In a rare decision, this term the Rhode Island Supreme Court entertained a question certified to it by the United States Court of Appeals for the First Circuit.  See American States Insurance Company v. LaFlam, No. 2012-80-M.P. The last time the Court answered a certified question was more than two years ago.  See In re Tetreault, 11 A.3d 635 (R.I. 2011).

Article I, Rule 6 of the Rhode Island Supreme Court Rules of Appellate Procedure authorizes the Rhode Island Supreme Court to answer questions of law certified to it by the Supreme Court of the United States, a Court of Appeals of the United States, or of the District of Columbia, or a United States District Court upon request by those courts.  R.I. Sup. Ct. R. App. P. Art. I, Rule 6.  The question certified must present a question of Rhode Island law “which may be determinative of the cause then pending in the certifying court and as to which it appears to the certifying court there is no controlling precedent in the decisions of [the Rhode Island Supreme] Court.”  Id

In LaFlam, the defendant filed a motion in the United States District Court for the District of Rhode Island requesting certification of two questions of law.  LaFlam at 3.  The District Court denied the defendant’s motion, concluding that decisions of the Rhode Island Supreme Court were indicative of how it would answer the questions presented in that case.  Id. at 3-4.  On appeal to the First Circuit, the defendant again requested certification of the two questions to the Rhode Island Supreme Court.  Id. at 4.  The First Circuit agreed with the defendant that there was no controlling precedent in Rhode Island that would assist it in answering the questions before it and, therefore, certified the questions to the Rhode Island Supreme Court.

  1. SUPREME COURT MAY AFFIRM GRANT OF SUMMARY JUDGMENT ON OTHER GROUNDS. 

In a decision this term, the Rhode Island Supreme Court reminded practitioners that it may affirm decisions granting summary judgment on grounds other than those relied upon by the motion justice.  See Beauregard v. Gouin, No. 2010-434-Appeal at 10 n.7 (citing Lavoie v. North East Knitting, Inc., 918 A.2d 225, 228 (R.I. 2007)).  In that case, the Court concluded that the trial court properly granted summary judgment in favor of the defendant on plaintiff’s claim for slander of title because one of the necessary elements for such a claim was absent.  Id. at 8-9.  On appeal, the plaintiff argued that the trial court also erred with respect to its conclusions on a different element of the slander of title claim.  Id. at 10 n.7.  Having already concluded that one of the necessary elements was absent, the Court affirmed the trial court’s decision on that basis alone and declined to address the plaintiff’s arguments with respect to the other elements of the slander of title claim.  Id.
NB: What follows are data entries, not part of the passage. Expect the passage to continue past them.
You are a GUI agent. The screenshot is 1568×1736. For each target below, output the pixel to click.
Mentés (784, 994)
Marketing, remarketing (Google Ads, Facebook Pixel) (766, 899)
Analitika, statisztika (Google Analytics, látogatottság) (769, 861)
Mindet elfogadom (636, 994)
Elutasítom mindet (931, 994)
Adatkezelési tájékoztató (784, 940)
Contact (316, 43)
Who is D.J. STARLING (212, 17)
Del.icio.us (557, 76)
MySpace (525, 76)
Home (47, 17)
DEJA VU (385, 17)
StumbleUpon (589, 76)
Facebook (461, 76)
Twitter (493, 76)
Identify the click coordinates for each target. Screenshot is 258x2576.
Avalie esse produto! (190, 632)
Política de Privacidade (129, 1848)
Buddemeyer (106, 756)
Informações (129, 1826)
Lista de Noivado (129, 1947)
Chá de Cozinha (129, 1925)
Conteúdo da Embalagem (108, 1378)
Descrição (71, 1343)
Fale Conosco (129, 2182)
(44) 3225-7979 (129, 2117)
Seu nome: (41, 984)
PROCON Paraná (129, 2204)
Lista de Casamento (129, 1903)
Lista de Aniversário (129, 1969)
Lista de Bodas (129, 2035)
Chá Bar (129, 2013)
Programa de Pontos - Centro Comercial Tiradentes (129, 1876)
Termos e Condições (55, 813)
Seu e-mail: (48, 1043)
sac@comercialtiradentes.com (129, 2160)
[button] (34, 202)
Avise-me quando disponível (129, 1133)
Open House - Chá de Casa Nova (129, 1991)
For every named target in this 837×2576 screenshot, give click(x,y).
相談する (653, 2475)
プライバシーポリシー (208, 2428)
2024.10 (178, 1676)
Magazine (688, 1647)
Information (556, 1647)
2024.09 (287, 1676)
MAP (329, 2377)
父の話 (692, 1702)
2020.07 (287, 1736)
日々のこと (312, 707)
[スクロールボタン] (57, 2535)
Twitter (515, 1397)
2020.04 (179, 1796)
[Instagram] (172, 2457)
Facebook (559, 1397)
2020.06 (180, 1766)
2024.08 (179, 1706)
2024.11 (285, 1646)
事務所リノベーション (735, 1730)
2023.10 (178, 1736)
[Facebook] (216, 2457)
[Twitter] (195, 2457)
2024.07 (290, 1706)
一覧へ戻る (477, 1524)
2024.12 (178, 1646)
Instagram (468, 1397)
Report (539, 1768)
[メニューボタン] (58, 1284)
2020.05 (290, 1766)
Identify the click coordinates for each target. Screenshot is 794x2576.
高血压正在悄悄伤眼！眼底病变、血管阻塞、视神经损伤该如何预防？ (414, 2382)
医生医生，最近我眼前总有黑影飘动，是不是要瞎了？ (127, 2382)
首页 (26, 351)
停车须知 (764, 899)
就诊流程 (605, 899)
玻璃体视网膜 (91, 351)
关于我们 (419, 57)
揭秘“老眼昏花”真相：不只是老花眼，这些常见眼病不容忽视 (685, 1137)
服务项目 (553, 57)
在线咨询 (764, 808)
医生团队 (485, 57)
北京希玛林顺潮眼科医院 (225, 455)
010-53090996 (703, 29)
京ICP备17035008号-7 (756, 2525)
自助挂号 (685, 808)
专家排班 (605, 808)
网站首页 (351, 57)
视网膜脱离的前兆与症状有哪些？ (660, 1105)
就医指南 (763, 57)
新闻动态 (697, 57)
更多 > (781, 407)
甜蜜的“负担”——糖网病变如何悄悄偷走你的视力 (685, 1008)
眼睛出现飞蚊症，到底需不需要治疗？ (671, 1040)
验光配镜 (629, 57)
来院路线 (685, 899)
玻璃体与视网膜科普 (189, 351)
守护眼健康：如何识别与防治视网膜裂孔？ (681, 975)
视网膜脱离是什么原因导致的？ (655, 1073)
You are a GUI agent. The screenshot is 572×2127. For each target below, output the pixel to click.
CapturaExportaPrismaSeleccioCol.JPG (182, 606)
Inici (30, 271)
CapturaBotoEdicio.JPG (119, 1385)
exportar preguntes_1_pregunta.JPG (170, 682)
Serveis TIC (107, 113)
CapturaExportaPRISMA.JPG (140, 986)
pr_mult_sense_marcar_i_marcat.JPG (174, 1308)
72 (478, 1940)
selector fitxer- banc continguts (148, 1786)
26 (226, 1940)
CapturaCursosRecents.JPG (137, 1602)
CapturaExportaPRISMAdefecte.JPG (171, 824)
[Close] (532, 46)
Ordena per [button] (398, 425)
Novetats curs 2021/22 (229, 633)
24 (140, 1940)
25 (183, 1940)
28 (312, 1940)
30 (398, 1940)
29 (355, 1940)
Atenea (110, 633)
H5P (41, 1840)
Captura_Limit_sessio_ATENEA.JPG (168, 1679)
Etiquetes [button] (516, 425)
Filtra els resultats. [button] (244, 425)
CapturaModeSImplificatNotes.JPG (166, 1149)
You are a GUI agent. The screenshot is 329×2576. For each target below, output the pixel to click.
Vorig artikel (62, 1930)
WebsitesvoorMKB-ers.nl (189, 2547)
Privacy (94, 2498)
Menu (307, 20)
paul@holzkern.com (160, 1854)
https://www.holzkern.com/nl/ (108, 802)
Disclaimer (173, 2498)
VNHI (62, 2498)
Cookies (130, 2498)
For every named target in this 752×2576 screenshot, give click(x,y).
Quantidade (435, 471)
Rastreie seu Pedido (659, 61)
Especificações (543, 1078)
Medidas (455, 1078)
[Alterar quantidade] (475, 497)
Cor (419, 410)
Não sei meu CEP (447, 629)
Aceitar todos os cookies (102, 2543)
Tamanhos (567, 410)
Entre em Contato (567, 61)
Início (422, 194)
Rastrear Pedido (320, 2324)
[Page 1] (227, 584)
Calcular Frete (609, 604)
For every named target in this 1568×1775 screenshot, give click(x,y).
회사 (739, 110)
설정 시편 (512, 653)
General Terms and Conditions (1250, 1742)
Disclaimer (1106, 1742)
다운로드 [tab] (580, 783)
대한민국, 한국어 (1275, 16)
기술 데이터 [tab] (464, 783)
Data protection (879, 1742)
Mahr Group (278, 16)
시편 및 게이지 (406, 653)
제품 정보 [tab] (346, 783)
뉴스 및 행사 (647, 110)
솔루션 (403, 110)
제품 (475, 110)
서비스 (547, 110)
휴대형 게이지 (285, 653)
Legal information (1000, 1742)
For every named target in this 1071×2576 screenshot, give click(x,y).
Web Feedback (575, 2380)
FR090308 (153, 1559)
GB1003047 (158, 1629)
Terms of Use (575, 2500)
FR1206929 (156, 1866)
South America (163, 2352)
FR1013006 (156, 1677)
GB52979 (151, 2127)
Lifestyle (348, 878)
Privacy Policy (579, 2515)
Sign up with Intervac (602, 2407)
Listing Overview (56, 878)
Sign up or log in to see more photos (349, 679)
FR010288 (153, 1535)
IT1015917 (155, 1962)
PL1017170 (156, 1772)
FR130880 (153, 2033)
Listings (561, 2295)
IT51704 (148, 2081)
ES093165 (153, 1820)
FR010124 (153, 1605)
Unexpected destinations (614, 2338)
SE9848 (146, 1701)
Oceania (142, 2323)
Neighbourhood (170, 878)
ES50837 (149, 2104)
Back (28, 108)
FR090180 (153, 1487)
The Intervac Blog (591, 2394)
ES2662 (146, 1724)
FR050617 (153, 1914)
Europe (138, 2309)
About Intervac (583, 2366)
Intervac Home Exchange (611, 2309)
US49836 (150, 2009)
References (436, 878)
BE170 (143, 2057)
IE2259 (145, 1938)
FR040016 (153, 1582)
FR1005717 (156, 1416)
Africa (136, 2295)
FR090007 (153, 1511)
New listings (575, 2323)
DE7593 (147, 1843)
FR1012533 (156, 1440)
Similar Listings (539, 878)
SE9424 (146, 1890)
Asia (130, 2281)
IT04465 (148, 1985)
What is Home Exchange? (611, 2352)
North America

  1. SUPREME COURT MAY AFFIRM TRIAL COURT RULINGS ON OTHER GROUNDS. 

In addition to the Rhode Island Supreme Court’s ability to affirm a trial court’s grant of summary judgment on grounds other than those relied upon by the trial court, the Court may also affirm a trial court’s rulings on other grounds.  See Meyer v. Meyer, No. 2011-14-Appeal at 16 n.8 (citing In re Last Will and Testament of Quigley, 21 A.3d 393, 401 n.6 (R.I. 2011); Shepard v. Harleysville Worcester Ins. Co., 944 A.2d 167, 170 (R.I. 2008); Ahlburn v. Clark, 728 A.2d 449, 452 (R.I. 1999)).

  1. DID YOU KNOW?

The Rhode Island Supreme Court “rides the circuit” twice a year, hearing cases in various venues throughout the state.  The tradition of riding the circuit “dates to colonial times when the courts and other bodies of government traveled from town to town, taking the people’s business directly to the people.”  See Office of Community Outreach and Public Relations.  For example, when he was a practicing lawyer, Abraham Lincoln traveled the circuit in the Eighth Judicial Circuit of Illinois.  See John J. Duff, A. Lincoln: Prairie Lawyer 168 (1960).  This term, the Rhode Island Court sat at Exeter-West Greenwich Regional High School.  See Cruz v. DaimlerChrysler Motors Corp., No. 2012-56-Appeal at 1.